_Goal:_ Give the material below as a Markdown table with the columns "Row" and "Line text", starting at the line that contains "This screenshot has" and ending at the last line of the material. Number each row, skip blank lines, and leave out the pictures.

Start of Records for processing

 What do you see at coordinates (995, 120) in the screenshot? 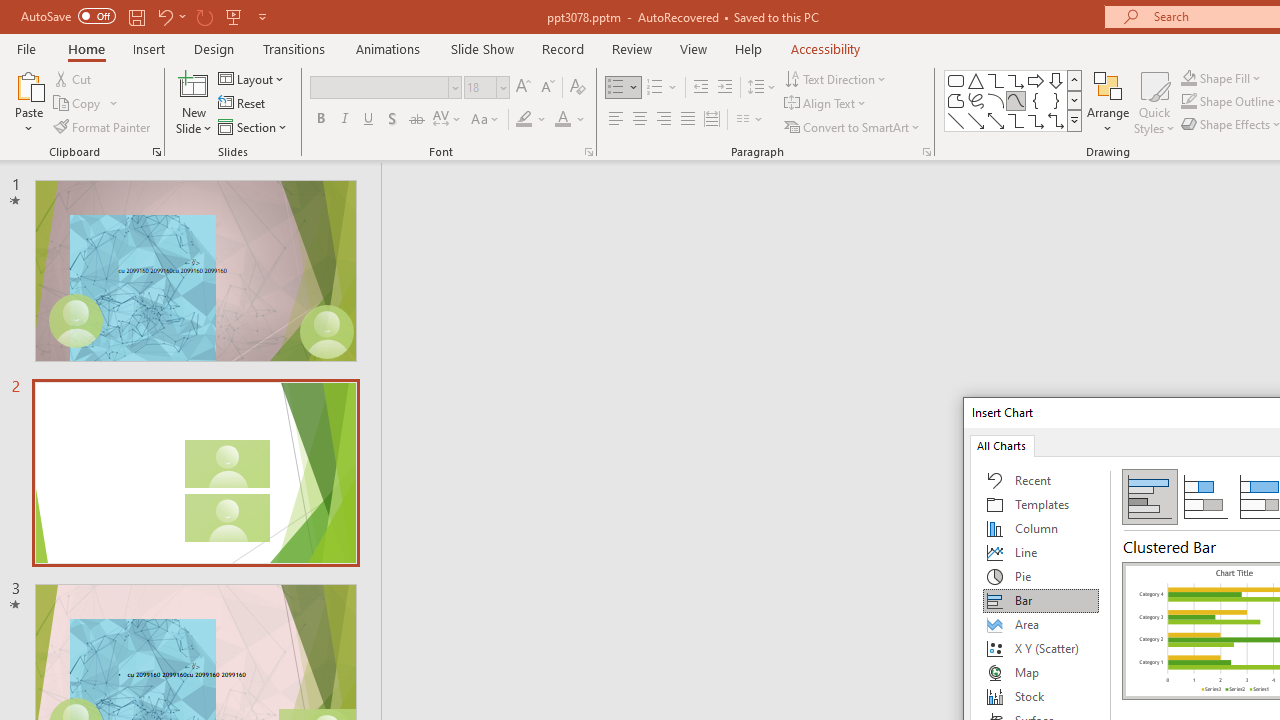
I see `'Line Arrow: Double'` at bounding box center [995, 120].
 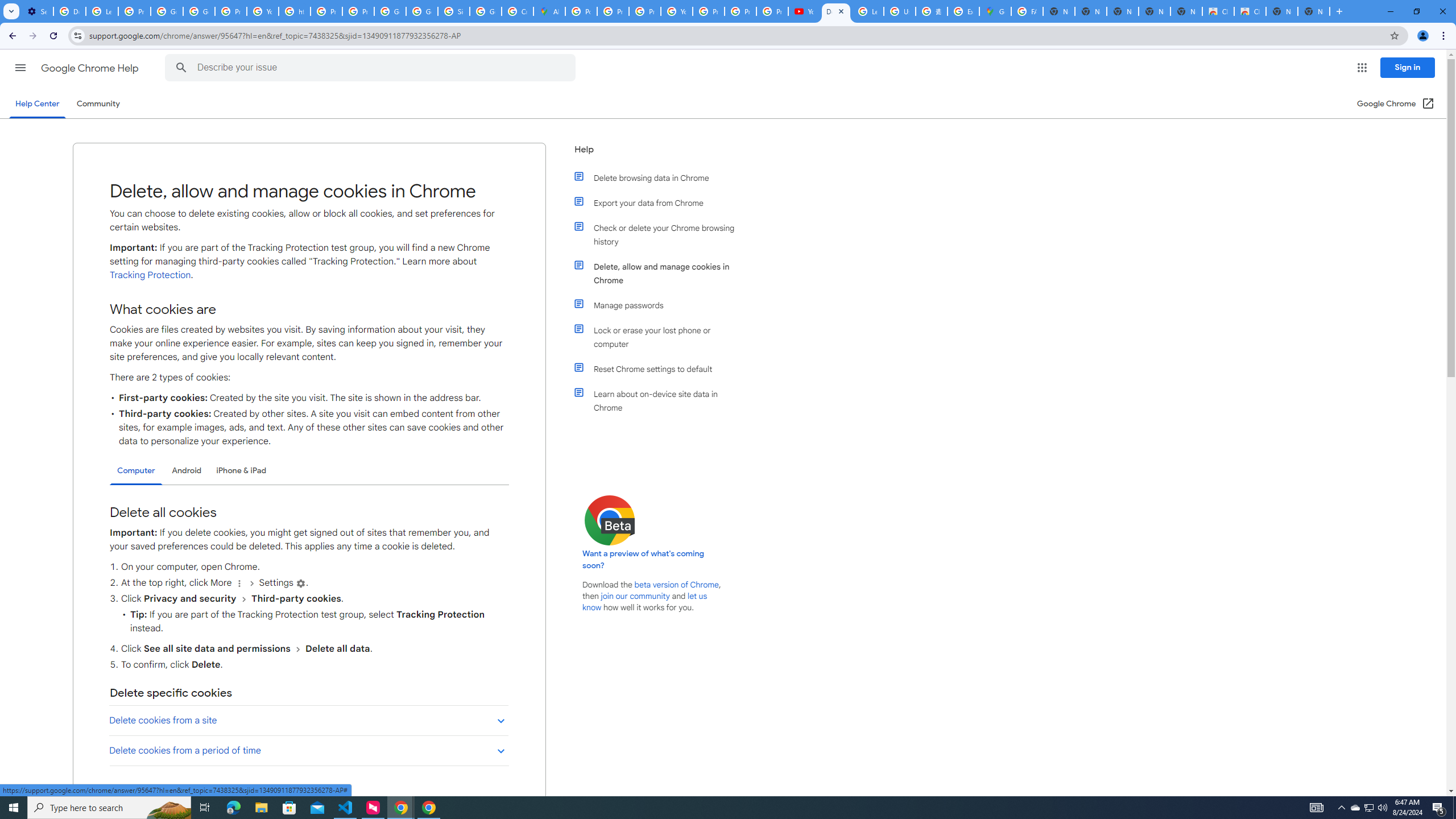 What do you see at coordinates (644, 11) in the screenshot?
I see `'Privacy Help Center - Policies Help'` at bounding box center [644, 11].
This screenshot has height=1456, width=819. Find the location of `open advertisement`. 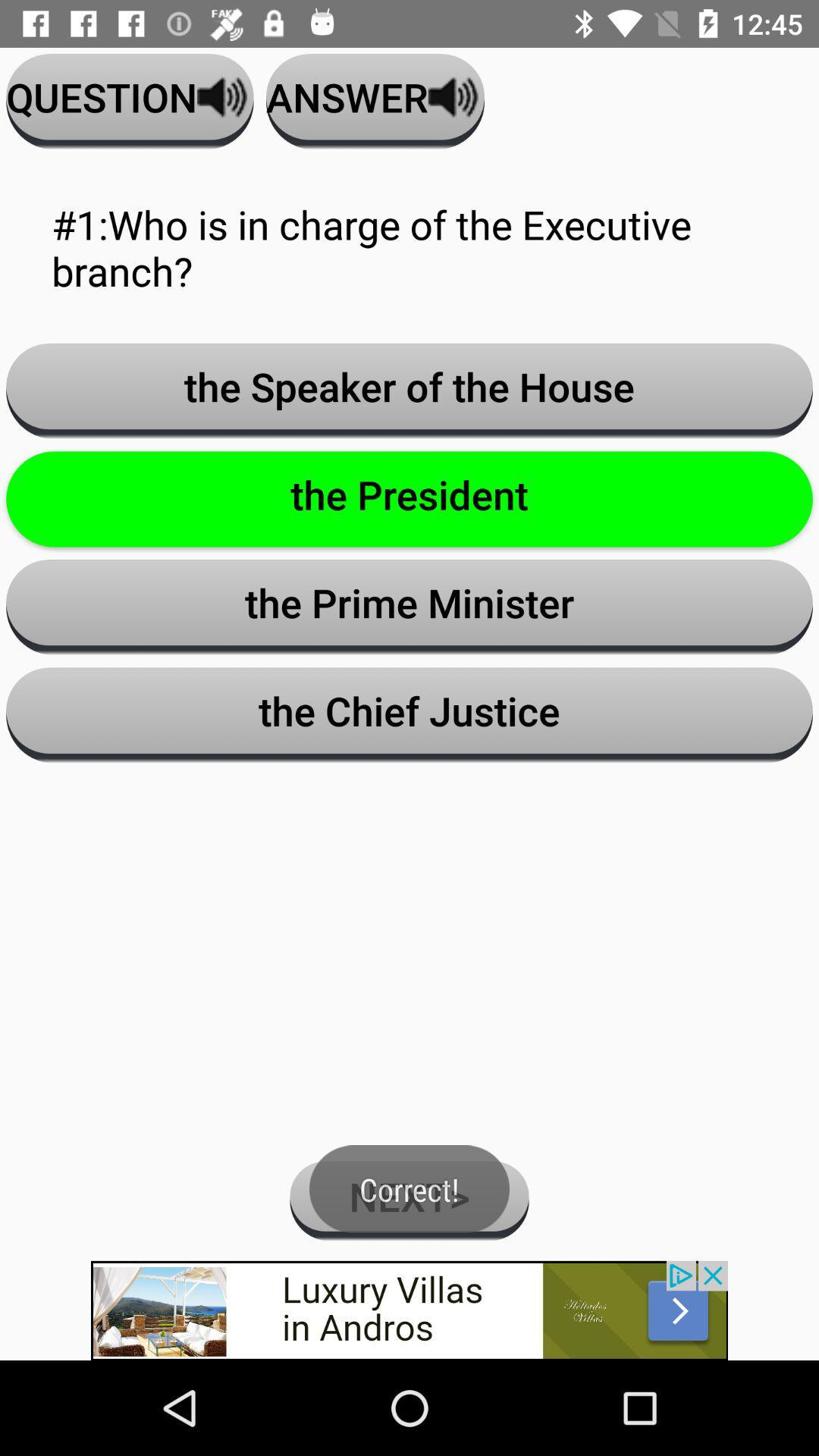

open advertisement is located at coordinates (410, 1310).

End of Records for processing

_Result of the exercise:_
| Row | Line text |
|---|---|
| 1 | This screenshot has height=1456, width=819. Find the location of `open advertisement`.  |
| 2 | open advertisement is located at coordinates (410, 1310). |